# More Recalls Due to Salmonella Risk



## KB87 (Jan 30, 2012)

I know I'll be thinking a little harder about what I'm giving my dog after the amount of recalls in recent history.
Continuing with the rash of food and treat recalls in recent history...

Kasel Industries is voluntarily recalling all of their products manufactured in Denver, CO (between April 20, 2012 and September 20, 2012) due to possible salmonella contamination. Their recall includes the following brands: Boots & Barkley, Bixbi, Nature's Deli, Colorado Naturals, Petco and Best Bully Stick. More information can be found at:
http://www.dogfoodadvisor.com/dog-f...erous-brands-of-dog-treats-due-to-salmonella/


Nutri-Vet is voluntarily recalling all Nutri-Vet and Nutripet chicken jerky products due to possible salmonella contamination.
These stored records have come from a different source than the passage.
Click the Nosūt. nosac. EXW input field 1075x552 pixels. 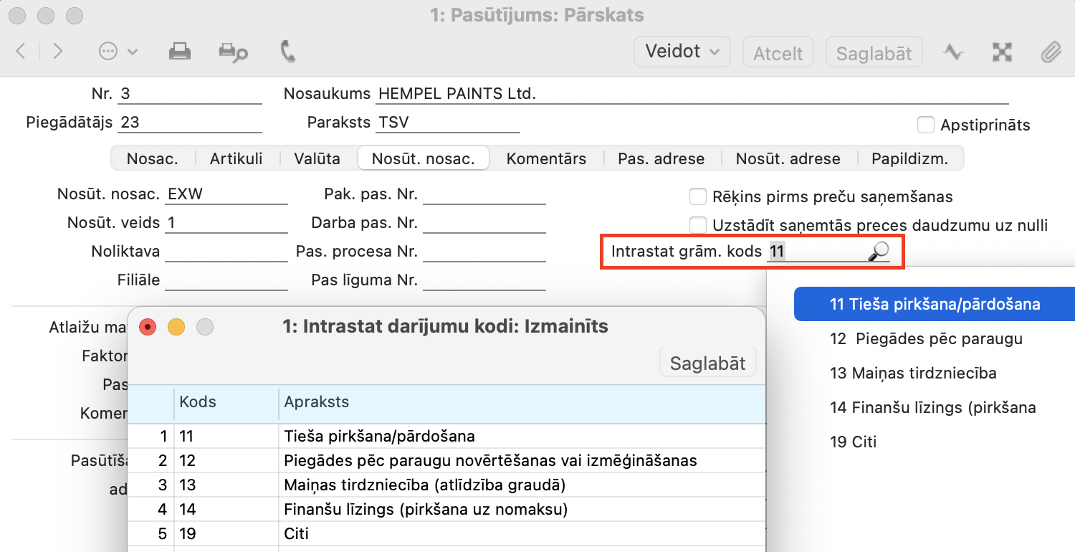tap(226, 196)
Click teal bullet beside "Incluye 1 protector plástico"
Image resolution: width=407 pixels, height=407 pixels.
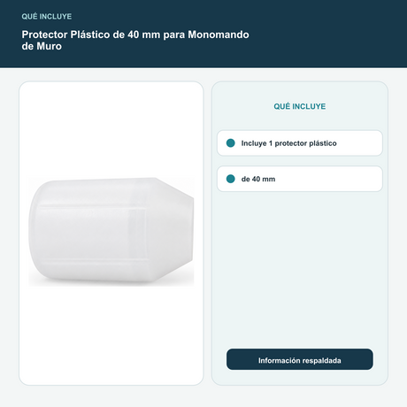coord(231,143)
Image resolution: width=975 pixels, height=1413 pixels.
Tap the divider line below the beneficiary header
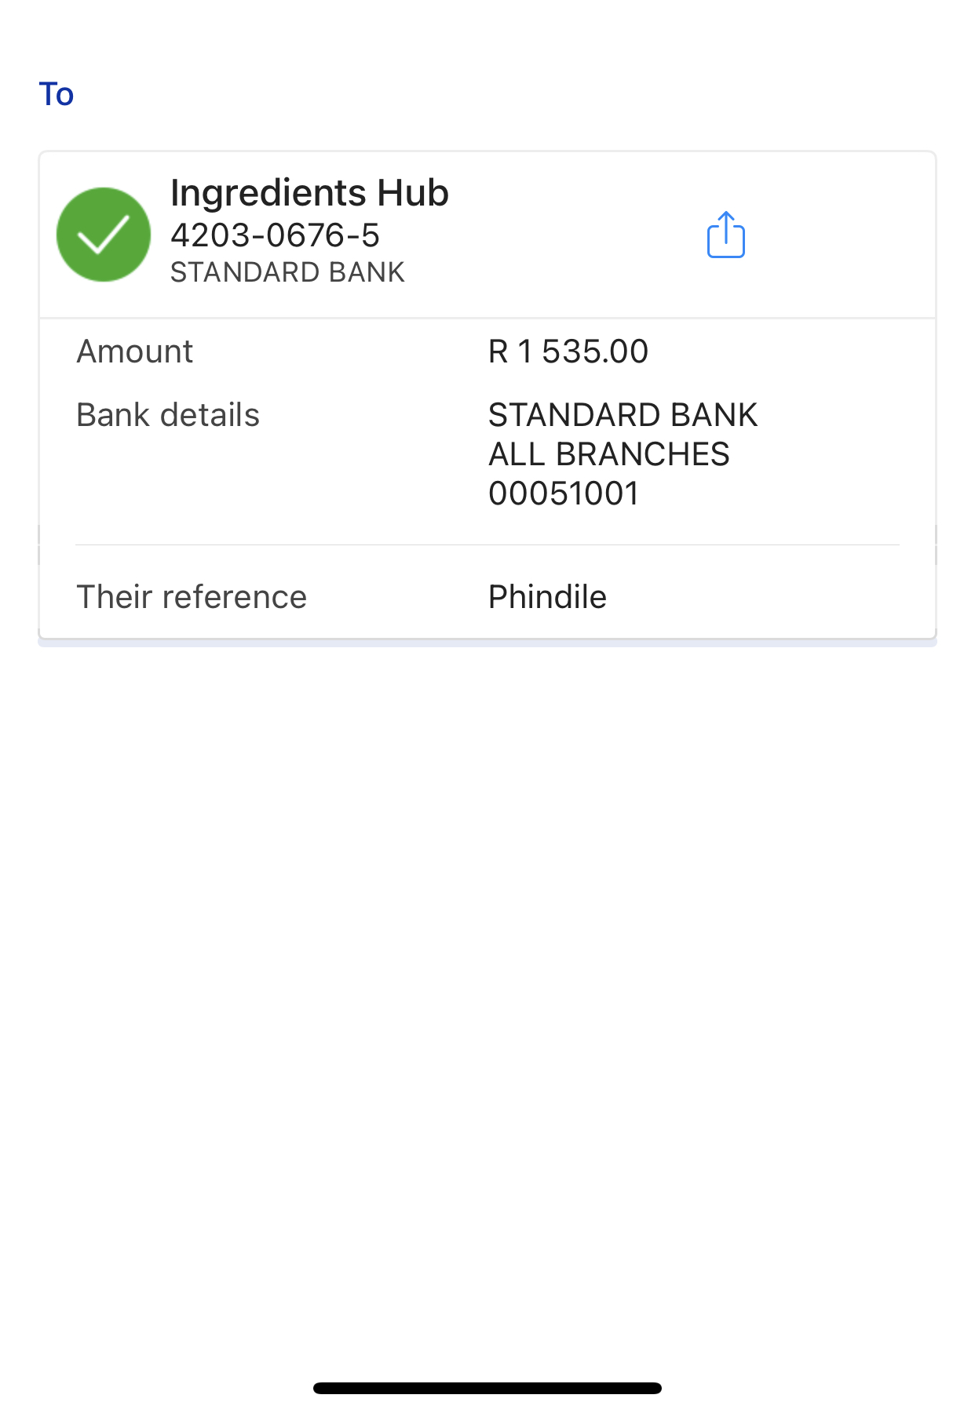[487, 318]
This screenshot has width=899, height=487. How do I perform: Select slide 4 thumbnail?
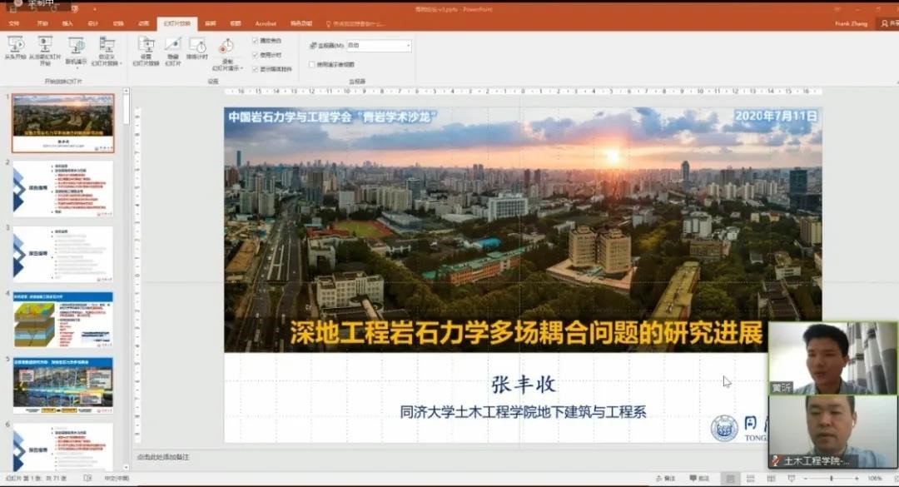[63, 320]
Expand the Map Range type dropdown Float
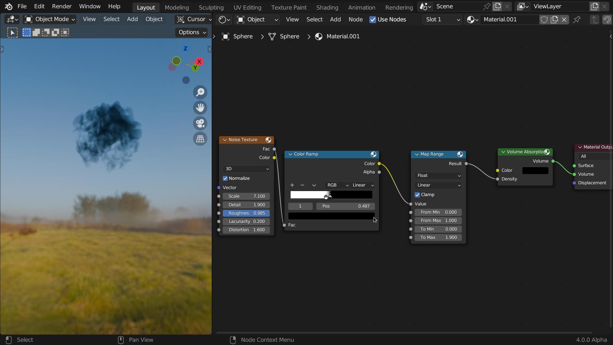613x345 pixels. [438, 175]
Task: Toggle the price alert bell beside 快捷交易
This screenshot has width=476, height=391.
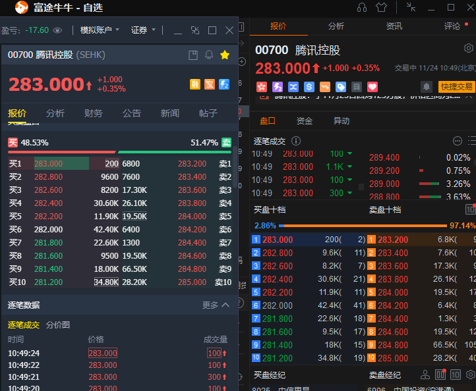Action: pyautogui.click(x=427, y=87)
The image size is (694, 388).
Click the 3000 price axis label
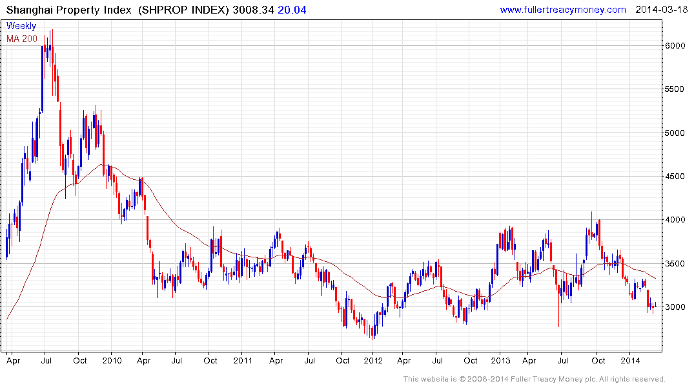[675, 307]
More information can be found at:
http://www.dogfoodadvisor.com/dog-food-recall/nutri-vet-recalls-chicken-jerky-dog-treats/


Honest Kitchen is voluntarily recalling specific lots of their Verve, Zeal and Thrive foods due to possible salmonella contamination. More information can be found at:
http://www.dogfoodadvisor.com/dog-food-recall/honest-kitchen-recalls-dog-food/
http://www.thehonestkitchen.com/wp-content/uploads/2013/02/TheHonestKitchenRecallRelease.pdf


----------